Das zuständige Bundesministerium erklärte 2022 hingegen, dass eine national verbindliche Kennzeichnungspflicht für frisches Fleisch „einen guten Anfang für eine verbesserte Transparenz in Bezug auf die Haltungsform“ darstelle. Denn: Bei der bis dahin geltenden Rechtslage würde mit einer Vielzahl freiwilliger Label der Privatwirtschaft weiter keine klare Orientierung beim Einkauf geboten. Das Marktpotenzial für Produkte, die unter besonders tiergerechten Haltungsbedingungen produziert wurden, könnte so nicht ausgeschöpft werden.
Bereits seit 2019 gibt es eine Kennzeichnung der Supermarktketten mit dem Aufdruck „Haltungsform“, die Fleisch von Schweinen, Geflügel und Rindern umfasst. Sie hat vier Stufen.
Kommt nach dem Tierhaltungslogo die „Tierwohlabgabe“?
Das Logo soll durch die Möglichkeit zum gezielten Kauf den Wandel zu höheren Haltungsformen unterstützen.
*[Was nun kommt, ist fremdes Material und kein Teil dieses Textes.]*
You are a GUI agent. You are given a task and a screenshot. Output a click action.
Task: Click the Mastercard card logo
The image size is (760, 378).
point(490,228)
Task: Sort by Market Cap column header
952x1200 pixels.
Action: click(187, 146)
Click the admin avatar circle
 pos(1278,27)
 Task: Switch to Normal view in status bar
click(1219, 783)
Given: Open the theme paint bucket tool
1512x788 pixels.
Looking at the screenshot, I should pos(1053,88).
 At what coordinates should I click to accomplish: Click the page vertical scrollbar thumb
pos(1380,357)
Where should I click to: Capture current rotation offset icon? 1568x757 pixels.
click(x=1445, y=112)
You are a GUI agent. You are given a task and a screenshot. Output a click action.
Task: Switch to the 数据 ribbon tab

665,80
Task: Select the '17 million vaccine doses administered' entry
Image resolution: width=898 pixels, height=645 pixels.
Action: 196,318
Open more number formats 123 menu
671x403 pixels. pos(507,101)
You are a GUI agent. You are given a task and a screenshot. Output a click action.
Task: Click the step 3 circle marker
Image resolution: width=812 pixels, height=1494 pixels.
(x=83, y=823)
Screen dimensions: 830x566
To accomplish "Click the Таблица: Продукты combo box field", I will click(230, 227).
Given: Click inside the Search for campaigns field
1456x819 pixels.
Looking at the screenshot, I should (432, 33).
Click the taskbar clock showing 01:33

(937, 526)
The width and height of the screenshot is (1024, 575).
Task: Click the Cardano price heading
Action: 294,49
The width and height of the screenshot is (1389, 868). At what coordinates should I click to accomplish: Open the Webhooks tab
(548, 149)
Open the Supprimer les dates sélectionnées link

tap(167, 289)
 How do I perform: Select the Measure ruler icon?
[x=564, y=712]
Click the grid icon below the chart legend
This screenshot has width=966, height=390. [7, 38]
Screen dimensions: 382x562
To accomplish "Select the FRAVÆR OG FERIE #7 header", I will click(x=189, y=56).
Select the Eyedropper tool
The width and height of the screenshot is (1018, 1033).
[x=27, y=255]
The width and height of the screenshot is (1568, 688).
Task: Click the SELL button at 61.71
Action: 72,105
Auf Kosten und Aufwand dafür sollen die Bäuer:innen aber nicht allein sitzen bleiben. Die Ampel-Koalition reservierte als Startfinanzierung zunächst eine Milliarde Euro. Diese reicht aber nur für die ersten Jahre und für Schweine. Eine ganz grundsätzliche verlässliche Finanzlösung auch für andere Tierarten wird vorerst weiter gesucht. Im Gespräch ist nach Expert:innen-Empfehlungen eine „Tierwohlabgabe“ auf tierische Produkte. Denkbar wäre etwa ein Aufschlag von 40 Cent pro Kilogramm Fleisch.
Utopia meint
Das Logo kann lediglich dazu dienen, Verbraucher:innen über die Art der Ställe zu informieren, die für die Aufzucht der Tiere benutzt wurden. Wie es den Tieren ansonsten erging – etwa gesundheitlich – und welche Behandlung die Tiere erfuhren, lässt sich daraus kaum ableiten. Mehr Transparenz bei Lebensmitteln ist grundsätzlich zu begrüßen, doch gerade bei Tierhaltung sollte diese nicht oberflächlich sein. Die beste Option – sowohl aus Tierwohl-Sicht als auch für den Planeten ist: kaum bis möglichst kein Fleisch zu essen. Wenn du nicht auf Fleisch verzichten möchtest, dann ist es manchmal ratsam, vom Produzenten vor Ort kaufen, zum Beispiel aus dem Hofladen. Dort kann man sich persönlich informieren.
Mit Material der dpa.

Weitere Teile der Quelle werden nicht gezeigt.